Other indeterminate forms exist, such as $0 \cdot \infty$, $\infty - \infty$, $0^0$, $1^\infty$, and $\infty^0$, but not all can be used with l'hopital
But some forms can be rearranged to match the ones listed above!
L'Hôpital's Rule
L'Hôpital's Rule states that for functions $f(x)$ and $g(x)$ that are differentiable near a point $a$, if the limit $\lim_{x \to a} \frac{f(x)}{g(x)}$ results in an indeterminate form of type $\frac{0}{0}$ or $\frac{\infty}{\infty}$, then:
$$\lim_{x \to a} \frac{f(x)}{g(x)} = \lim_{x \to a} \frac{f'(x)}{g'(x)}$$
provided that the limit of the ratio of derivatives exists or is infinite.

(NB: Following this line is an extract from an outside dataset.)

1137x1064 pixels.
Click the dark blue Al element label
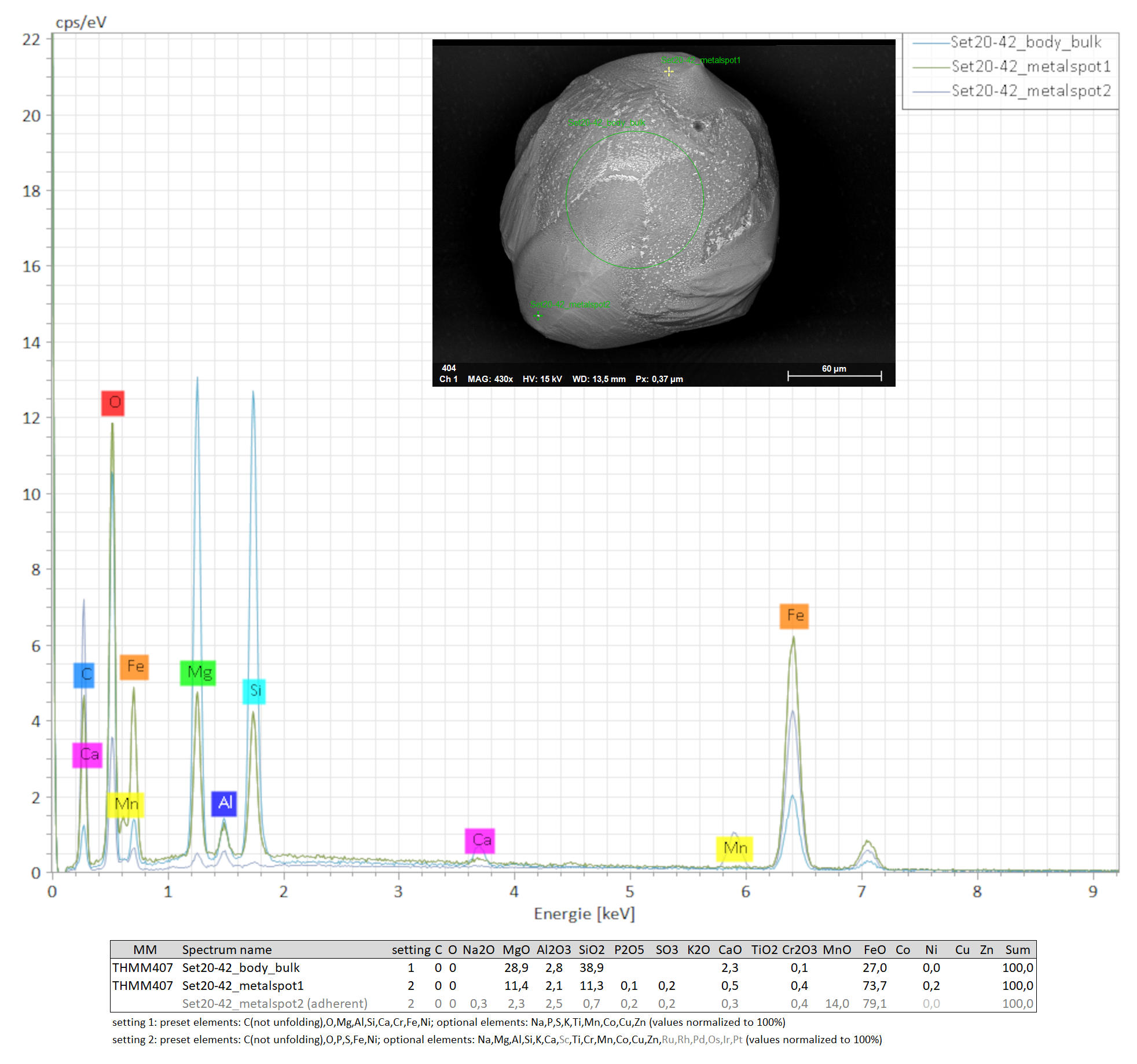(224, 803)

TipL'Hôpital's Rule can also be applied when $a$ is $\infty$ or $-\infty$.
Applying L'Hôpital's Rule
To apply L'Hôpital's Rule:
- Verify that the limit results in an indeterminate form ($\frac{0}{0}$ or $\frac{\infty}{\infty}$).

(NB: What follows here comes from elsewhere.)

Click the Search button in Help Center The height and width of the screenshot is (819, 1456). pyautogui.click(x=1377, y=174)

- Differentiate both the numerator and denominator separately.
- Take the limit of the ratio of these derivatives.
- If the result is still indeterminate, repeat steps 2 and 3 until a determinate form is reached.
Let's evaluate $\lim_{x \to 0} \frac{\sin x}{x}$:
- As $x \to 0$, both $\sin x \to 0$ and $x \to 0$, giving the indeterminate form $\frac{0}{0}$.
- Apply L'Hôpital's Rule: $$\lim_{x \to 0} \frac{\sin x}{x} = \lim_{x \to 0} \frac{(\sin x)'}{(x)'} = \lim_{x \to 0} \frac{\cos x}{1} = 1$$
Thus, $\lim_{x \to 0} \frac{\sin x}{x} = 1$.